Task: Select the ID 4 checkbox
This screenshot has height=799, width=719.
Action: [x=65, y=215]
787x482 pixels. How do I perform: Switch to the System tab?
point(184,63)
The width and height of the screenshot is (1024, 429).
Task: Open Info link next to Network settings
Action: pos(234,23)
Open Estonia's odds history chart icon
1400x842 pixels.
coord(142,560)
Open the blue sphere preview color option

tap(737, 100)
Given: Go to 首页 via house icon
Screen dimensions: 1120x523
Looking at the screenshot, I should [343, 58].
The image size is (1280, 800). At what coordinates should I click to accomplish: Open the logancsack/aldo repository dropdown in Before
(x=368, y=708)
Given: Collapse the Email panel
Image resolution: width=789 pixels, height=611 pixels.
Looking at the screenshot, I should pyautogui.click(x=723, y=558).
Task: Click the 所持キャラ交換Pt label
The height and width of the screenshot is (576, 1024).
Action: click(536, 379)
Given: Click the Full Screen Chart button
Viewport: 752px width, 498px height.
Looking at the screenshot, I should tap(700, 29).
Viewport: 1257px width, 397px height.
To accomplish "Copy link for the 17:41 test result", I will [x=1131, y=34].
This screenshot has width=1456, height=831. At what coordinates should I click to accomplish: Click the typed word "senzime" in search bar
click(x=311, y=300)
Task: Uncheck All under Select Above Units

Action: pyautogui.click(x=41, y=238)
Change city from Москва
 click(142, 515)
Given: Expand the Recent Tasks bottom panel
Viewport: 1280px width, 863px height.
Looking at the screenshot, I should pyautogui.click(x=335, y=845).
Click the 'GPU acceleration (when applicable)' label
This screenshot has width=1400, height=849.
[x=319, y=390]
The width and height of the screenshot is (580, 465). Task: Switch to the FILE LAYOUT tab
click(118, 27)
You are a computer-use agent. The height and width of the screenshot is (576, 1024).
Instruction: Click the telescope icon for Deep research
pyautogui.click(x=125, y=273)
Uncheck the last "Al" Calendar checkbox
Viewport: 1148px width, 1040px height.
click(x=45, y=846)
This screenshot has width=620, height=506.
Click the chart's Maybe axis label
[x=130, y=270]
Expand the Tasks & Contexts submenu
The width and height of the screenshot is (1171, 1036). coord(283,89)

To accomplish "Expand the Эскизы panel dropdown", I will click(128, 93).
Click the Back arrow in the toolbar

:: Work to complete ::
Output every record above exactly as it appears.

:: Task solution ::
Task: Select the ID 4 checkbox
This screenshot has height=799, width=719.
Action: [x=65, y=215]
787x482 pixels. How do I perform: Switch to the System tab?
point(184,63)
The width and height of the screenshot is (1024, 429).
Task: Open Info link next to Network settings
Action: pos(234,23)
Open Estonia's odds history chart icon
1400x842 pixels.
coord(142,560)
Open the blue sphere preview color option

tap(737, 100)
Given: Go to 首页 via house icon
Screen dimensions: 1120x523
Looking at the screenshot, I should [343, 58].
The image size is (1280, 800). At what coordinates should I click to accomplish: Open the logancsack/aldo repository dropdown in Before
(x=368, y=708)
Given: Collapse the Email panel
Image resolution: width=789 pixels, height=611 pixels.
Looking at the screenshot, I should pyautogui.click(x=723, y=558).
Task: Click the 所持キャラ交換Pt label
The height and width of the screenshot is (576, 1024).
Action: click(536, 379)
Given: Click the Full Screen Chart button
Viewport: 752px width, 498px height.
Looking at the screenshot, I should tap(700, 29).
Viewport: 1257px width, 397px height.
To accomplish "Copy link for the 17:41 test result", I will [x=1131, y=34].
This screenshot has width=1456, height=831. At what coordinates should I click to accomplish: Click the typed word "senzime" in search bar
click(x=311, y=300)
Task: Uncheck All under Select Above Units

Action: pyautogui.click(x=41, y=238)
Change city from Москва
 click(142, 515)
Given: Expand the Recent Tasks bottom panel
Viewport: 1280px width, 863px height.
Looking at the screenshot, I should pyautogui.click(x=335, y=845).
Click the 'GPU acceleration (when applicable)' label
This screenshot has width=1400, height=849.
[x=319, y=390]
The width and height of the screenshot is (580, 465). Task: Switch to the FILE LAYOUT tab
click(118, 27)
You are a computer-use agent. The height and width of the screenshot is (576, 1024).
Instruction: Click the telescope icon for Deep research
pyautogui.click(x=125, y=273)
Uncheck the last "Al" Calendar checkbox
Viewport: 1148px width, 1040px height.
click(x=45, y=846)
This screenshot has width=620, height=506.
Click the chart's Maybe axis label
[x=130, y=270]
Expand the Tasks & Contexts submenu
The width and height of the screenshot is (1171, 1036). coord(283,89)

To accomplish "Expand the Эскизы panel dropdown", I will click(128, 93).
Click the Back arrow in the toolbar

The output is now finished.